Like entropy, perplexity is an information theoretic quantity that describes the uncertainty of a random variable. In fact, perplexity is simply a monotonic function of entropy and thus, in some sense, they can be used interchangeabley. So why do we need it? In this post, I’ll discuss why perplexity is a more intuitive measure of uncertainty than entropy.

Introduction

Perplexity is an information theoretic quantity that crops up in a number of contexts such as natural language processing and is a parameter for the popular t-SNE algorithm used for dimensionality reduction.

Like entropy, perplexity provides a measure of the amount of uncertainty of a random variable. In fact, perplexity is simply a monotonic function of entropy. Given a discrete random variable, $X$, perplexity is defined as:

\[\text{Perplexity}(X) := 2^{H(X)}\]

where $H(X)$ is the entropy of $X$.

When I first saw this definition, I did not understand its purpose. That is, if perplexity is simply exponentiated entropy, why do we need it? After all, we have a good intuition for entropy already: it describes the number of bits needed to encode random samples from $X$’s probability distribution. So why perplexity?

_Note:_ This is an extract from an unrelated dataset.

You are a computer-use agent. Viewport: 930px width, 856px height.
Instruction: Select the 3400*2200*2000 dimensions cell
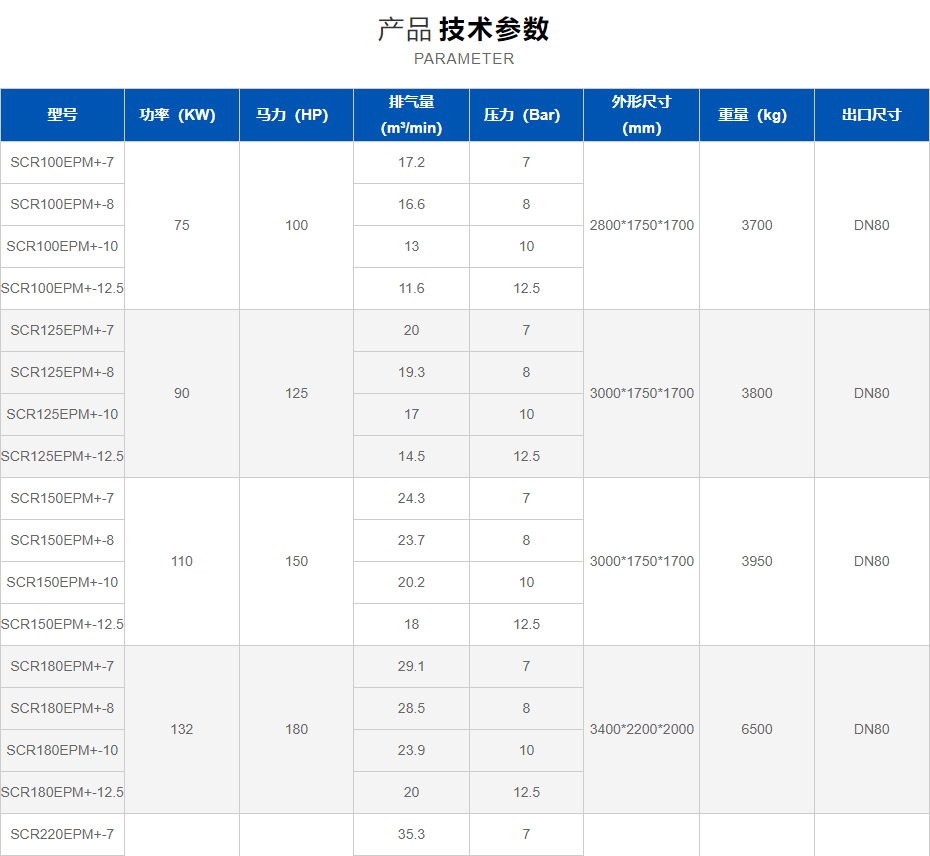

An intuitive measure of uncertainty

Perplexity is often used instead of entropy due to the fact that it is arguably more intuitive to our human minds than entropy. Of course, as we’ve discussed in a previous blog post, entropy describes the number of bits needed to encode random samples from a distribution, which one may argue is already intuitive; however, I would argue the contrary. If I tell you that a given random variable has an entropy of 7, how should you feel about that at a gut level?

Arguably, perplexity provides a more human way of thinking about the random variable’s uncertainty and that is because the perplexity of a uniform, discrete random variable with K outcomes is K (see the Appendix to this post)! For example, the perplexity of a fair coin is two and the perplexity of a fair six-sided die is six. This provides a frame of reference for interpreting a perplexity value. That is, if the perplexity of some random variable X is 20, our uncertainty towards the outcome of X is equal to the uncertainty we would feel towards a 20-sided die. This helps intuit the uncertainty at a more gut level!

Appendix

Theorem: Given a discrete uniform random variable $X \sim \text{Cat}(p_1, p_2, \dots, p_K)$ where $\forall i,j \in [K], p_i = p_j = 1/K$, it holds that the perplexity of $X$ is $K$.

Proof:

\[\begin{align*} \text{Perplexity}(X) &:= 2^{H(X)} \\ &= 2^{\frac{1}{K} \sum_{i=1}^K \log_2 \frac{1}{K}} \\ &= 2^{-\log_2 \frac{1}{K}} \\ &= \frac{1}{2^{\log_2 \frac{1}{K}}} \\ &= K \end{align*}\]

$\square$